Гришка принадлежал к той немногочисленной категории солдат, которые всю войну околачивались в тылу, кочуя с пересылки на пересылку, из одного запасного полка в другой. Когда на фронт отправлялись маршевые роты, у таких, как Гришка, неожиданно повышалась температура, начинались рези или приключалось с ними что-нибудь другое.

Раскусил я Гришку немного погодя, а сейчас просто удивился, что он, крепкий и сильный парень, не стремится на фронт. Так и спросил.

- А мне и тут не пыльно, - ответил Гришка и отвел глаза.

Меня это не устраивало. Поэтому я сказал, что хочу на фронт.

- Нет ничего проще! - воскликнул Безродный. - К майору Усманову обратись. Вон его дверь. - Гришка показал на дверь, обитую дерматином. - Майор только вошел к себе.

- Попытаю счастья. - Я поднялся.

- Прямо сейчас?

- Прямо сейчас.

- Не торопись. Еще успеешь на фронте побывать. Там сейчас такая заварушка, что…

- Пойду! - твердо сказал я.

Майор Усманов - желтолицый, узкоглазый офицер - молча выслушал меня, спросил фамилию, что-то пометил на лежащем перед ним листке.

- Разрешите идти, товарищ майор?

- Идите.

Я повернулся через левое плечо и, демонстрируя выправку, рубанул строевым к двери. Спиной чувствовал - майор одобрительно смотрит вслед.

- Ну, как? - спросил Гришка, когда я снова забрался на нары.

- Вроде бы порядок.

- Придурок ты.
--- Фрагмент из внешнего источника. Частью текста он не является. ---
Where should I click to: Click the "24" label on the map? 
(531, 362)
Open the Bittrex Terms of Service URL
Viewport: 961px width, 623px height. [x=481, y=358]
Видать, у тебя шарики не работают.

- Война идет, - сказал я.

- Вот я и говорю - придурок. - Гришка помолчал. - не боишься, что убьют?

До сих пор я не думал об этом. И вот почувствовал - заколотилось сердце, ладони стали липкими.

- Для меня главное - жизнь, - продолжал Гришка. - только придурки не любят жизнь.

Это возмутило меня.

- Значит, я глупее тебя?

- Конечно.

- Сука! - Я психанул, навалился на Гришку, стал колотить по его спине кулаками.

Меня оторвали от него. Потирая шею, Гришка проскулил:

- Он малость того… Я ему ситуацию объяснил, а он…

Майор Усманов дал мне наряд вне очереди. Когда все уснули, я взял швабру, ведро и начал драить пол.